▶ _What you will do_
a) In the passage on the GPR inhibitor and MAPK activation, take the part that opens with the words "GPR inhibitor suppressed" and closes with "stimulation (Fig. 5C).". Reproduce it with "GPR inhibitor" switched to "GPR84 inhibitor".
b) Resume the passage on the GPR inhibitor and MAPK activation after its final sentence.

GPR inhibitor suppressed the activation of MAPK
The levels of P38, ERK and JNK phosphorylated proteins in the lung tissues of mice in the model group was significantly increased compared to control group (Fig. 5A). The levels of above proteins in GPR inhibitor group were significantly reduced and the effect was dose-dependent when comparing with LPS group. Therefore, we predicted that the suppression of GPR inhibitor for inflammation and apoptosis could derived from the suppression for AMPK signalling pathway. Next, the hypothesis was further validated in BEAS-2B cells treated by LPS. As shown in Fig. 5B, the treatment of BEAS-2B with GPR84 inhibitor resulted in increased cell viability. Moreover, similar effects of GPR84 inhibitor on AMPK signalling pathway were also be observed in BEAS-2B cells with LPS stimulation (Fig. 5C).

▶ _Data records_
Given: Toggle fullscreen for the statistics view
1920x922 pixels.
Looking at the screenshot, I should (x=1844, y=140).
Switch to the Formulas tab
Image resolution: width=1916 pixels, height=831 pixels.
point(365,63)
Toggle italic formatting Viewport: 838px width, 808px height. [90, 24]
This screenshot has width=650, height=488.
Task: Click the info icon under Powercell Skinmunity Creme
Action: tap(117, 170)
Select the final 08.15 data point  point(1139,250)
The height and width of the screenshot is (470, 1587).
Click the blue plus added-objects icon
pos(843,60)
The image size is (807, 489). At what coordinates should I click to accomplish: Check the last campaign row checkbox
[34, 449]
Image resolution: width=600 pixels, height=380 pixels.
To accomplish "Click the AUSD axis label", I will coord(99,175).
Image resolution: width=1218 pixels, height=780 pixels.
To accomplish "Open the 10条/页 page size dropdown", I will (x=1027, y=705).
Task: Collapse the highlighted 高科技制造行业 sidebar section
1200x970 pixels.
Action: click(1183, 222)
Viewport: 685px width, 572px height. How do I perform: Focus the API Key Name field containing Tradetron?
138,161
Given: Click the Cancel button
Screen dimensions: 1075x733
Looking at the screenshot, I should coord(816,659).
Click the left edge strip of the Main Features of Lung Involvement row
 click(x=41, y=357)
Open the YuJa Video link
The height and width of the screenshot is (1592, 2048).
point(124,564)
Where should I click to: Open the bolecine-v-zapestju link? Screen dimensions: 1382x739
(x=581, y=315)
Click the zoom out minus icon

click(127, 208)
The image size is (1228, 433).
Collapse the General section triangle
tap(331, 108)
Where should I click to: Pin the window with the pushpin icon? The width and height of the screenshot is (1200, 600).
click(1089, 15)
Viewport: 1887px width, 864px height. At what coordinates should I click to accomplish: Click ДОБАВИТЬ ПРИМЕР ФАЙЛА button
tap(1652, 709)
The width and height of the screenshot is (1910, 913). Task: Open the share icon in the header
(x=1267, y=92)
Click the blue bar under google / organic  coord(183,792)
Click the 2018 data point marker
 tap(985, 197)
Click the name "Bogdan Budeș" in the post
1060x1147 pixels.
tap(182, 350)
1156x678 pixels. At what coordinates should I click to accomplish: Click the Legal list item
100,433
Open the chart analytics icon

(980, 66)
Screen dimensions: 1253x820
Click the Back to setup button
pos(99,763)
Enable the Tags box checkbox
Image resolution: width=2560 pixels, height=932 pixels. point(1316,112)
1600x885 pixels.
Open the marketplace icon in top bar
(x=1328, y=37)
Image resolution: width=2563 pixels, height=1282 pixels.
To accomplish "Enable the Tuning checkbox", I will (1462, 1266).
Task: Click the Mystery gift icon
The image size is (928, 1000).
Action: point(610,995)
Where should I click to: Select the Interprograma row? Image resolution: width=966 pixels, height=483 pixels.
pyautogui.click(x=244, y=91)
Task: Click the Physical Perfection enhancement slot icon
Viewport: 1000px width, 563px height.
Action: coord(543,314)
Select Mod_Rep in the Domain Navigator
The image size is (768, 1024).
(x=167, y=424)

▶ _Task-by-task answers_
a)
GPR84 inhibitor suppressed the activation of MAPK
The levels of P38, ERK and JNK phosphorylated proteins in the lung tissues of mice in the model group was significantly increased compared to control group (Fig. 5A). The levels of above proteins in GPR84 inhibitor group were significantly reduced and the effect was dose-dependent when comparing with LPS group. Therefore, we predicted that the suppression of GPR84 inhibitor for inflammation and apoptosis could derived from the suppression for AMPK signalling pathway. Next, the hypothesis was further validated in BEAS-2B cells treated by LPS. As shown in Fig. 5B, the treatment of BEAS-2B with GPR84 inhibitor resulted in increased cell viability. Moreover, similar effects of GPR84 inhibitor on AMPK signalling pathway were also be observed in BEAS-2B cells with LPS stimulation (Fig. 5C).

b)
The inhibition of MAPK signalling rescued the effects of GPR84 inhibitor on NF-κB signalling
In addition to the treatment of LPS or GPR84 inhibitor, anisomycin (25 µg/mL) as a activator of p38, or TPA (200 nM) as a activator of ERK was also used to treat BEAS-2B cells. The expression of TNF-α, IL-1β and IL-6 was significantly increased in LPS group compared to control group. In addition, we found that anisomycin or TPA treatment could significantly counteract the effects of GPR84 inhibitor (Fig. 6A). NF- κB P65 is a nuclear transcription factor present in the cytoplasm that participates in and regulates inflammatory responses. The ratio of phosphorylated protein to total protein was used to reveal the change of phosphorylated protein[15]. Compared with the normal group, the expression of NF- κB p65 and Iκκβ phosphorylated protein LPS group was significantly up-regulated while GPR84 inhibitor could effectively reduce their expression (Fig. 6B). Intriguing, anisomycin and TPA markedly reversed these effects of GPR84 inhibitor.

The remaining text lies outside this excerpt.